Because in order to exploit this, you have to have direct access to the computer. Either through malicious usb device, or by exploiting some supply chain or a known piece of software that will be willingly or automatically installed, and furthermore you need to be able to essentially run arbitrary terminal commands, which is a huge breach of isolation in that software.
If an attacker manages to do all that, its already bad news for you. Escalation to root with this is the least of your worries at that point.
Like someone else below posted, https://xkcd.com/1200/
People need to understand what the vulnerability actually is before freaking out about it.
You are assuming that LPE only applies to the user that holds all the sensitive stuff. But it also applies to users created specifically for isolation. Without LPE they would not have access to anything important even if they were compromised.

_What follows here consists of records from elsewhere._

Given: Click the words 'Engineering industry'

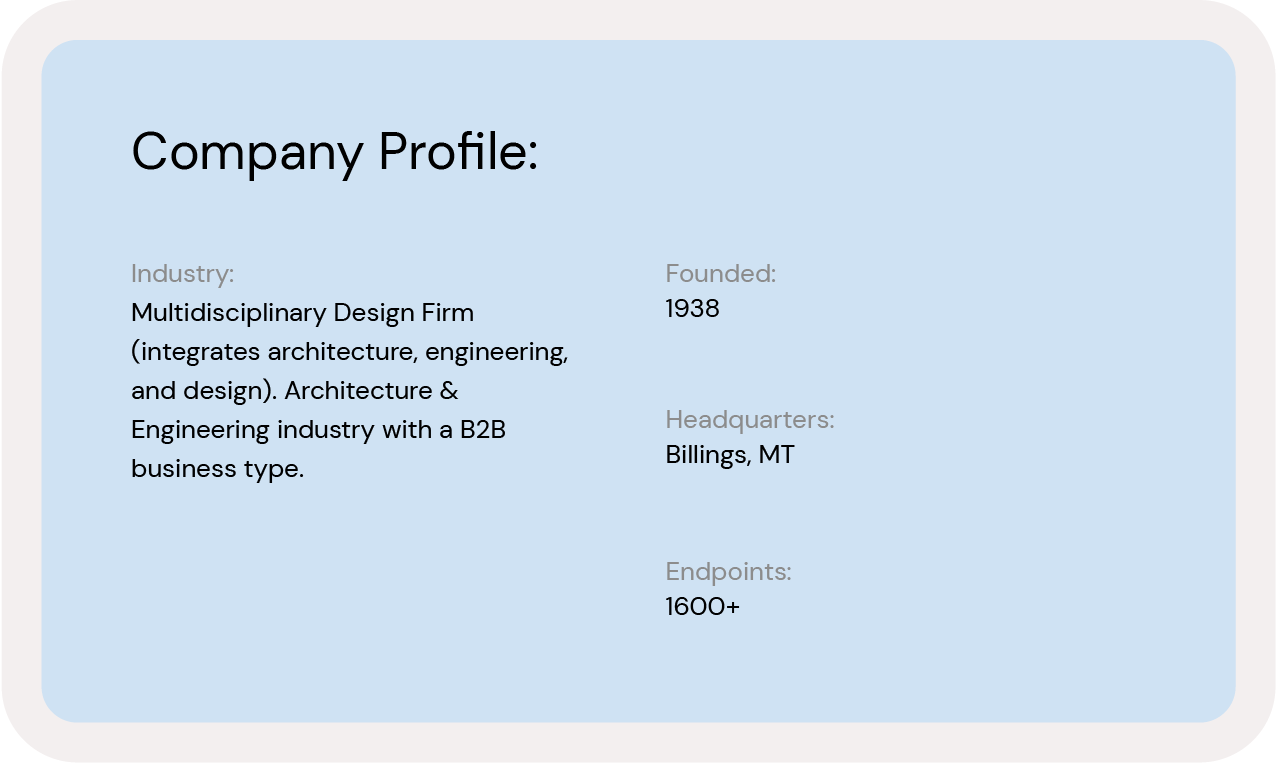Looking at the screenshot, I should [250, 430].
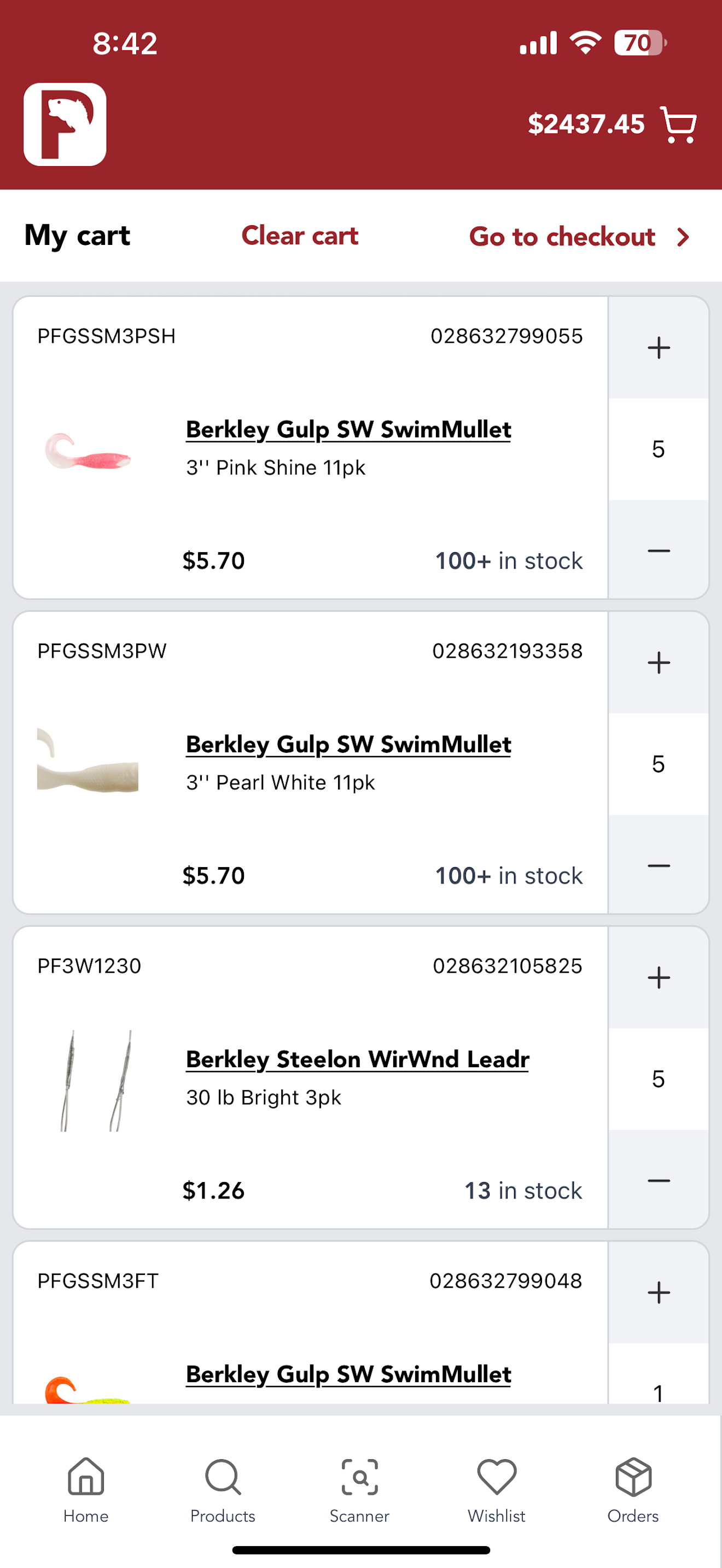Open the Pink Shine Berkley Gulp SwimMullet link
Viewport: 722px width, 1568px height.
[x=348, y=430]
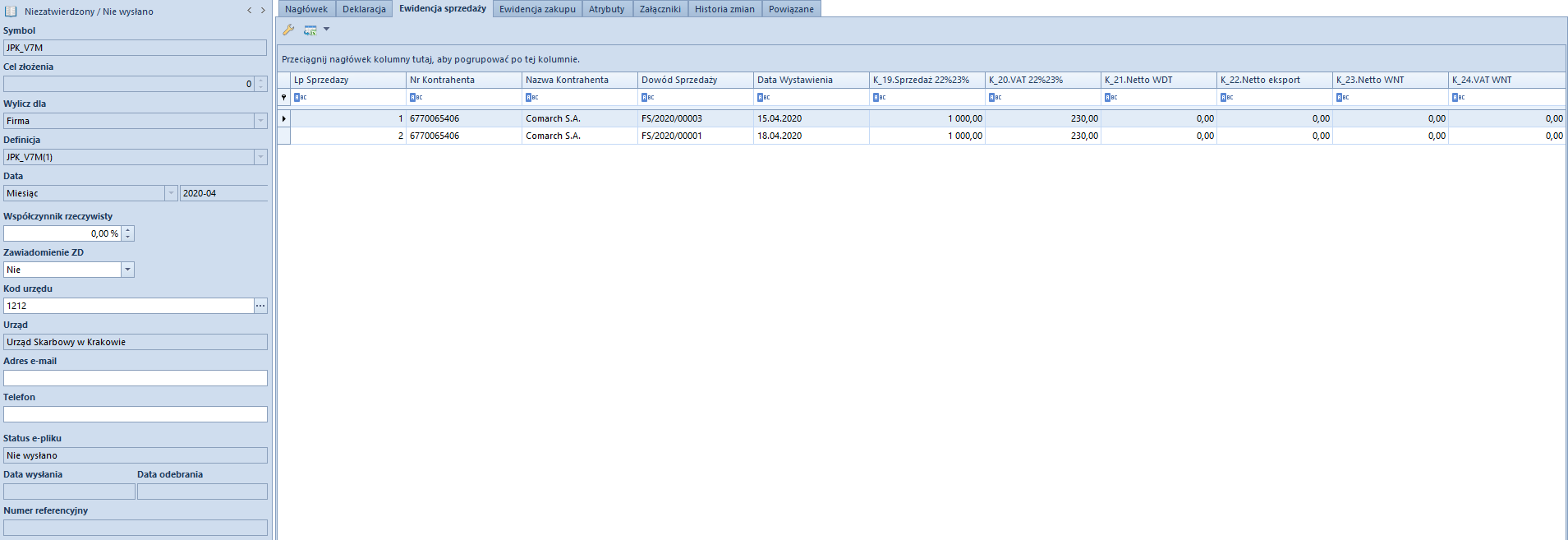Sort by K_20.VAT 22%23% column header
1568x540 pixels.
[1042, 80]
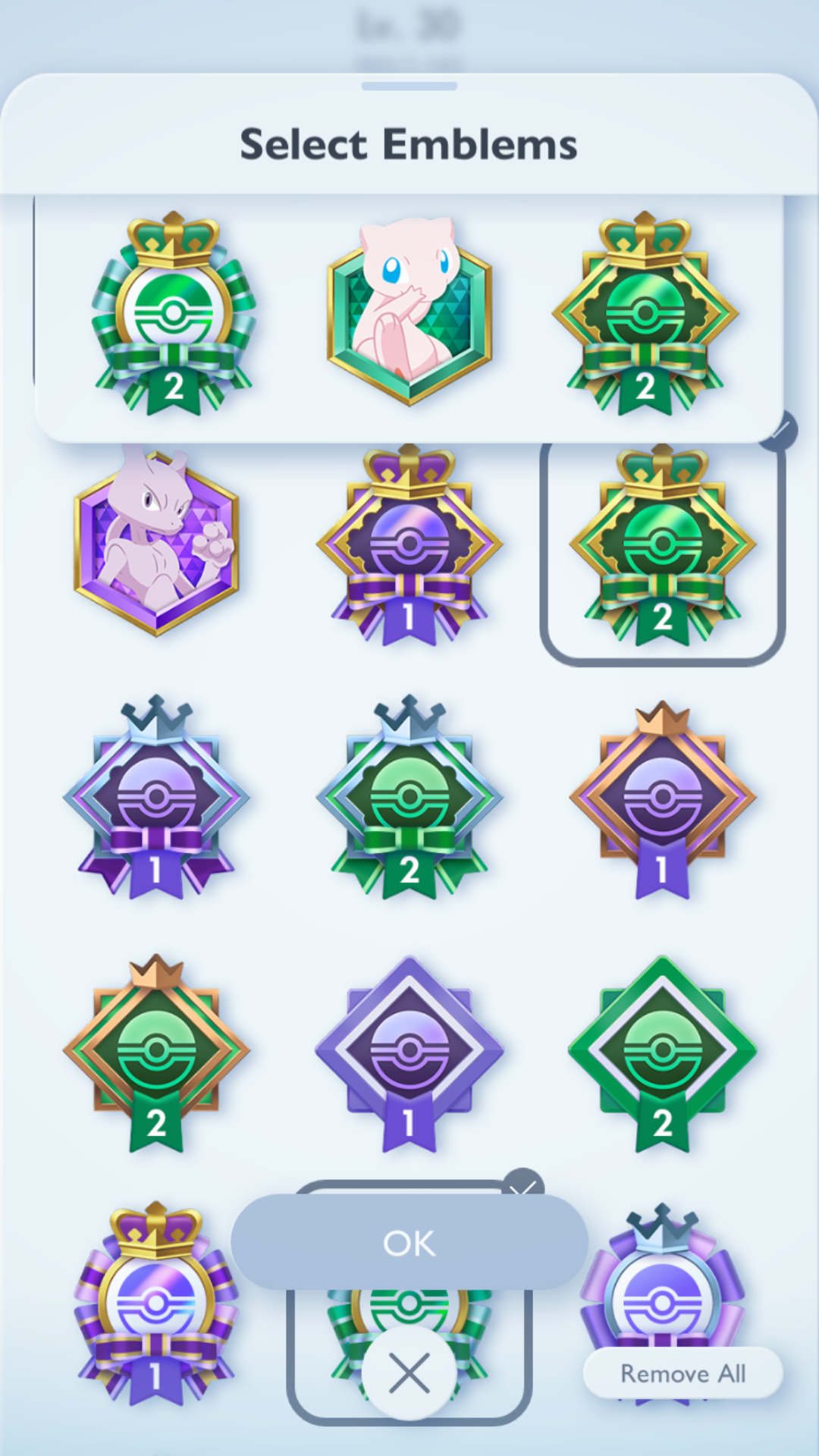Toggle the checkmark on bottom selected rosette emblem

(523, 1185)
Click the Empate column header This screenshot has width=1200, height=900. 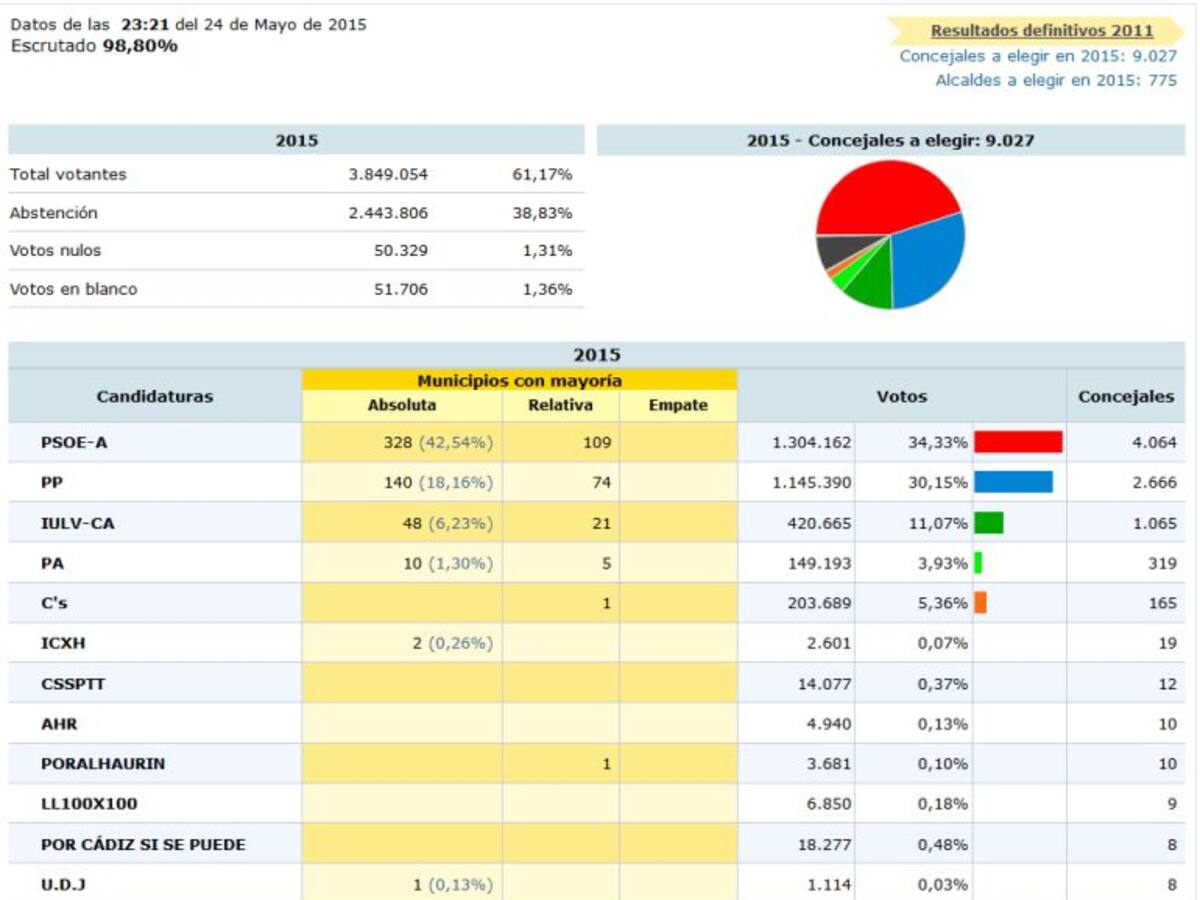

So a threat actor buys access to a managed kubernetes service, or other linux-based shared hosting platform, and now they have access to the computer.
Hell, GitHub Actions would do.
Is there any service that relies on Linux user separation or containers to separate different user accounts? I’m pretty sure you’re not supposed to do that and the proper way is to run different instances in virtual machines.
Basically every shared webhost that uses cPanel works like this. The security mechanism they use is called CageFS (https://cloudlinux.com/getting-started-with-cloudlinux-os/41...), which makes it so users can't see other users, but it's not like a VM or something.
Right, you're not supposed to do that...
> ... but is enabled by default?... why?
We could also wonder why XZ was linked to SSH... But only on systemd-enabled distros (which is a lot of them).
Just... Why?
And then make sure to call to incompetence, instead of malice and say non-sense like "Sure, it only factually affects systemd distros, but this is totally not related to systemd". All I saw though was a systemd backdoor (sorry, exploit).
Now regarding copy.fail that just happened: not all maintainers are irresponsible. And some have, rightfully, bragged that the security measures they preemptively took in their distros made them non vulnerable.
But yup I agree it's madness. Just why. And Ubuntu is a really bad offender: it's as if they did a "yes | .." pipe to configure every single modules as an include directly in the kernel.
"We take security seriously, look we've got the IPsec backdoor (sorry, exploit) modules directly in the kernel". "There's 'sec' in 'IPsec', so we're backdoored (sorry, secure)".
xz was not directly linked to ssh, and systemd itself was not providing the backdoor. The weakness is embedded into the architecture of glibc (which has spread to other systems like FreeBSD as well): https://github.com/robertdfrench/ifuncd-up
The entire argumentation here is ridiculous. There's a big jump from "IFUNC undermines RELRO" to "IFUNC is the issue". You could have gotten all but the same effect spawning a thread from a plain init or C++ constructor. No one should think that any relro, r^x or aslr or anything like this is going to deter anyone who can literally control the contents of the libraries which are linked in. They could, literally, spawn a copy of sshd with a patched config if necessary.
Sure, but distros not using systemd were not affected.
The only reason distros not using systemd were "not affected" is because this particular attack wasn't going after them. They were compromised nevertheless, their compromise was simply consequence-less due to attacker's choices of what to do after the compromise.